Historian Paul Weist’s chapter tells the story of the Mobile Riverine Force, a joint formation of an entire Army division (the 9th) and four squadrons of heavily armed Navy riverine assault craft. This force, reminiscent of the U.S. Army-Navy force on the Mississippi during the Civil War, was a successful joint operation long before the Goldwater-Nichols Act bureaucratized jointness. Naval aviation historian Hill Goodspeed’s account further explores joint operations in the air as it follows Army and Navy air ops in support of the maritime campaign.
Marine Corps veteran and historian Charles Melson’s chapter relates the close Navy and Marine Corps relationship in the Vietnam maritime campaign, a mission often overshadowed by the heroic defense of Khe Sahn and the retaking of Hue City. Close Navy–Marine Corps cooperation as seen in Vietnam is again underway as the Marines seek to return to a naval focus after decades of war in Southwest Asia.
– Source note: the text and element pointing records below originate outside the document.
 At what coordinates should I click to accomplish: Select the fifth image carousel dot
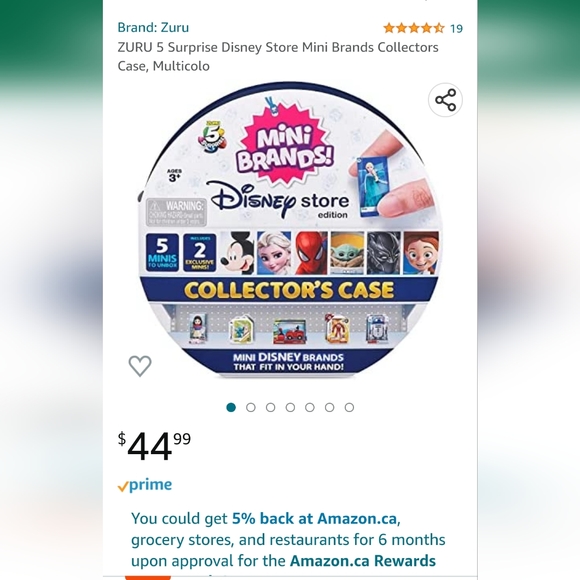pyautogui.click(x=310, y=407)
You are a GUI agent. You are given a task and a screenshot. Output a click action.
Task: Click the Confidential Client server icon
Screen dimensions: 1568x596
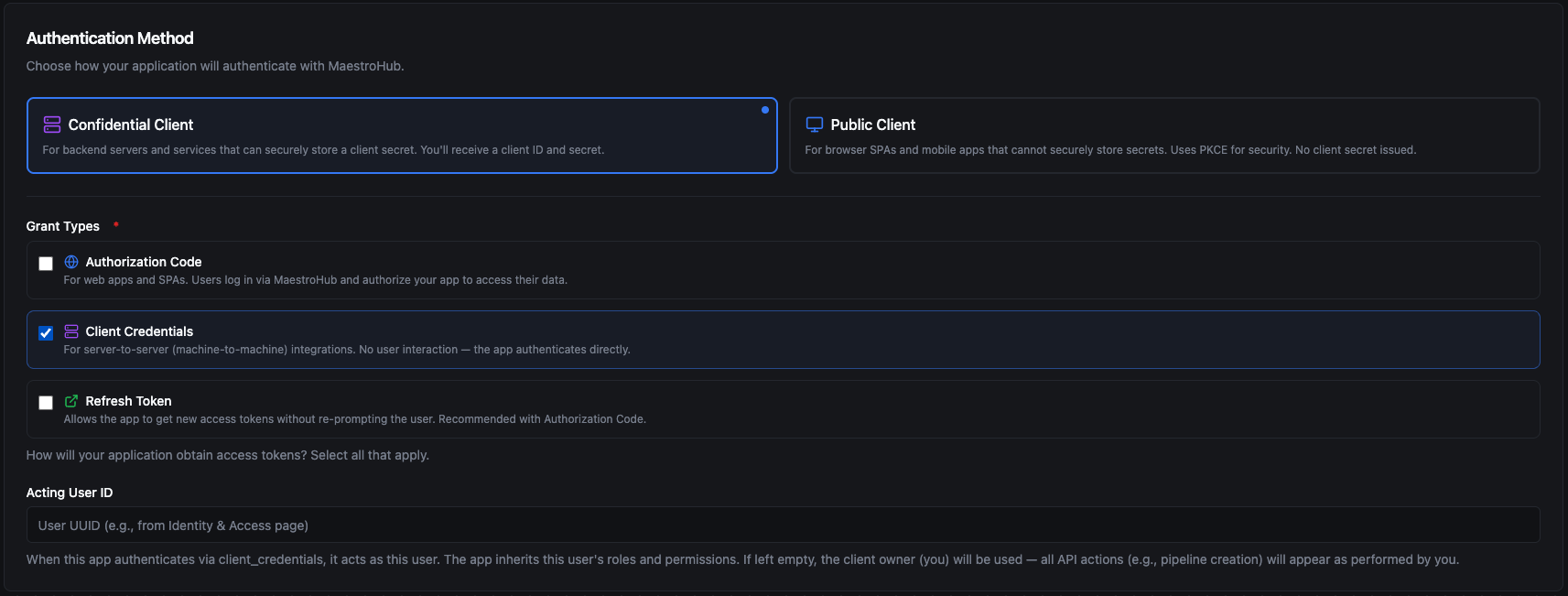[52, 125]
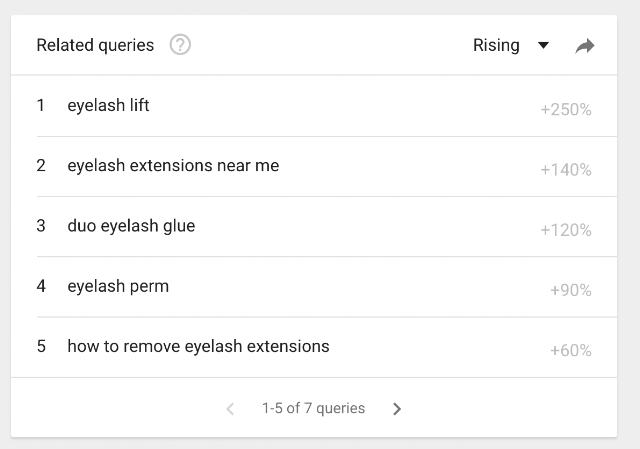Viewport: 640px width, 449px height.
Task: Open the eyelash lift query
Action: click(108, 105)
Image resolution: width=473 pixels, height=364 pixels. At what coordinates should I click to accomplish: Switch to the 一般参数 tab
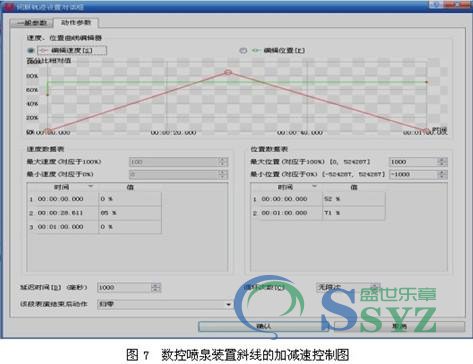click(x=32, y=23)
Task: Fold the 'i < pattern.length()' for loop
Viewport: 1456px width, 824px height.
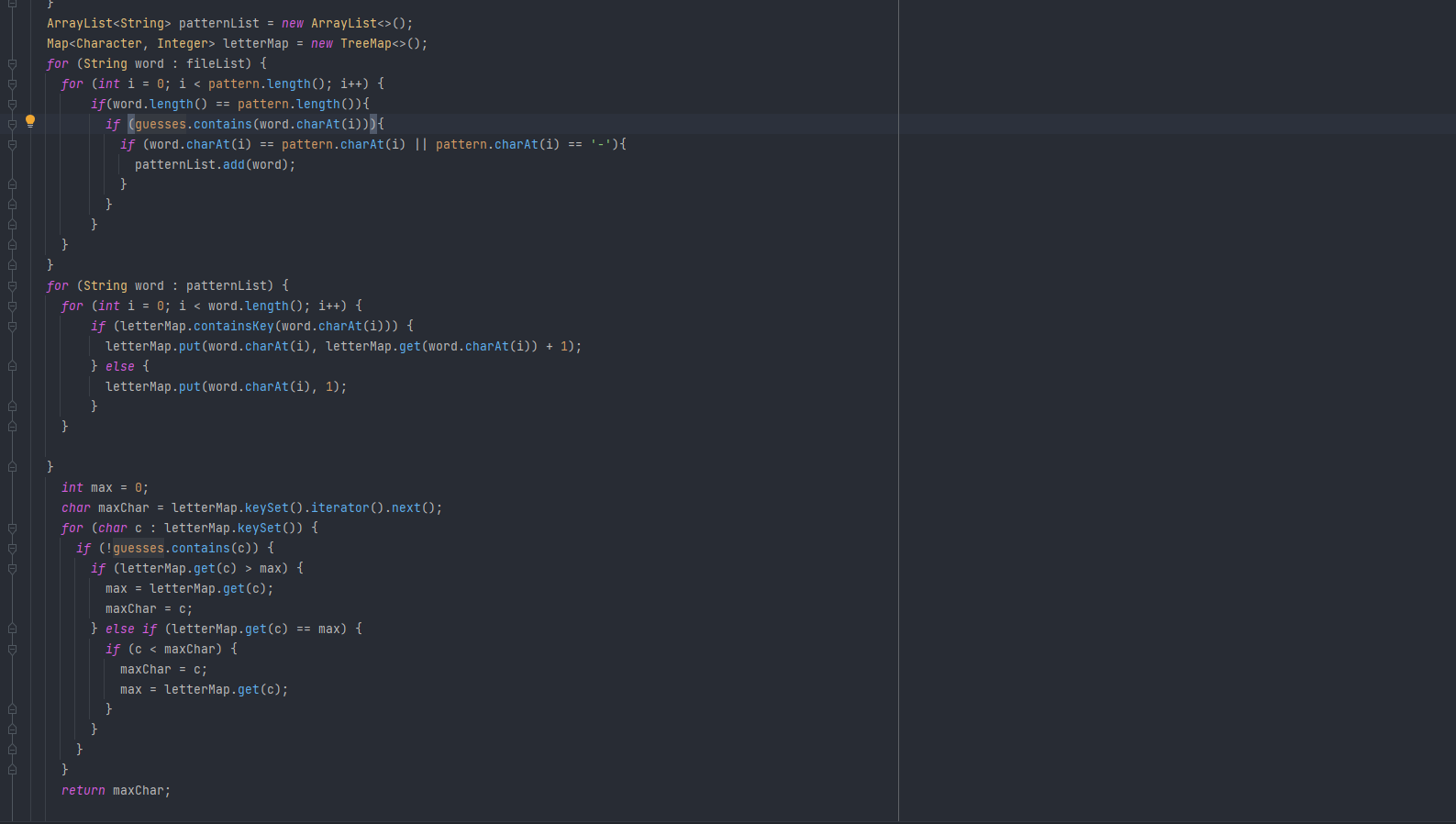Action: 12,84
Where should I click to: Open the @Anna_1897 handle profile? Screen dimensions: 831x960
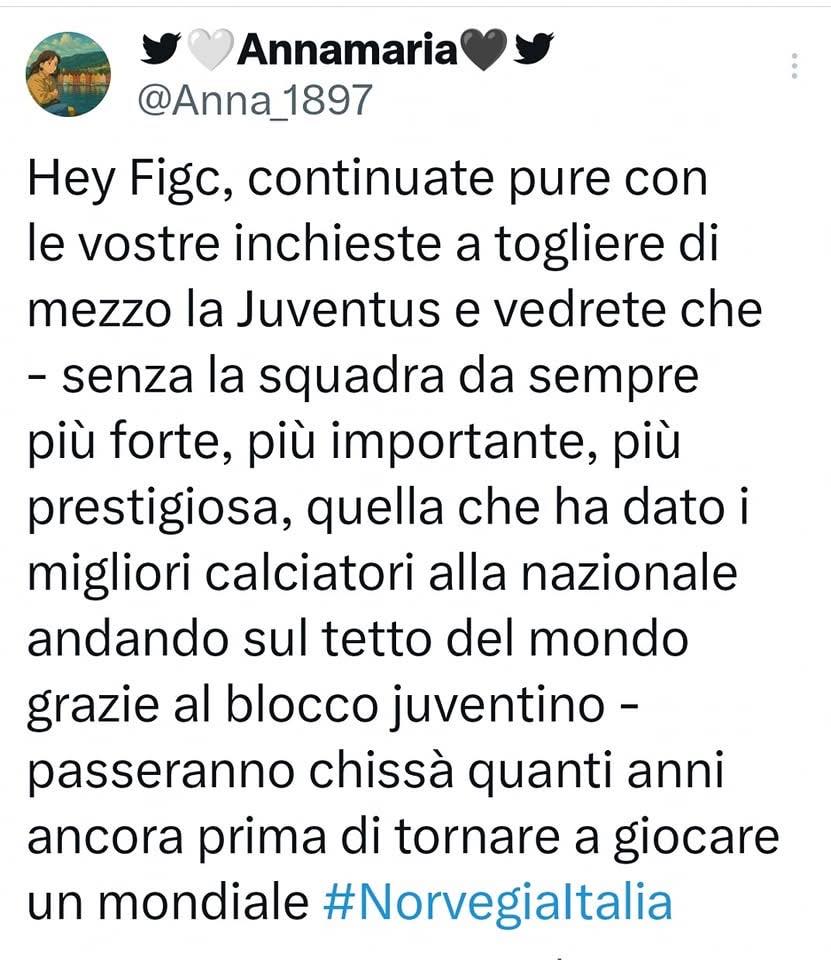click(x=255, y=99)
Historian George Veith well covers the “allies and partners” part of the war with the operations of Vietnamese forces alongside their U.S. counterparts. The Vietnamese Navy and Marine Corps’ operations are often forgotten in the wider Vietnam War narrative other than that they operated poorly, and Veith’s account should disabuse the reader of this simple understanding. Retired naval intelligence officer Richard Mobley’s chapter explores the dangers of underestimating an opponent, and especially their logistics train. Historian Xiaobing Li further details the amount of aid provided by China to North Vietnam. Navy medical historian Jan K. Herman explores the advances in military medicine during the conflict, and defense analyst and historian Norman Friedman covers the history of the beginnings of distributive, mass sensors in Operation Igloo/Duffle Bag.
These accounts of the Vietnam War also tell the reader something about today’s Navy’s challenges. There should be a large-scale strategy with offramps to the end game, as Marolda suggests, for present and potential future conflicts. The question of why the United States engages in war, as Cutler writes, should be in the forefront of decision-making before every time service members go “in harm’s way.” Inspirational leaders make the difference, even in unpopular conflicts, as Swartz’s account suggests of Admiral Elmo Zumwalt, whose presence looms large in many chapters of the volume. Weist’s, Goodspeed’s, and Melson’s chapters suggest that the services can and do come together well for joint operations, and that increasingly complex, joint leadership staffs and schemes detract from, rather than aid, mission accomplishment. Stillwell’s and Xi’s accounts tell the reader that wars are won with logistics and not by combat victory alone. The advance of medicine to return the injured safely from the battlefield and the need for uncrewed surveillance systems are also both part of current military improvement programs.
The Vietnam War’s end brought about a refocus on great power competition with the Soviet Union. Many of the
concepts developed in Vietnam and detailed in this book played roles in the 1970s and 1980s and ultimate Cold War victory. The Brown Water War at 50 is a superb overview of the wider maritime effort in Vietnam, as well as a herald of obstacles U.S. naval forces could see in the future.
Dr. Wills is the navalist at the Center for Maritime Strategy in Washington, DC, and has worked at the Center for Naval Analyses. Prior to completing his PhD, he was an active-duty surface warfare officer.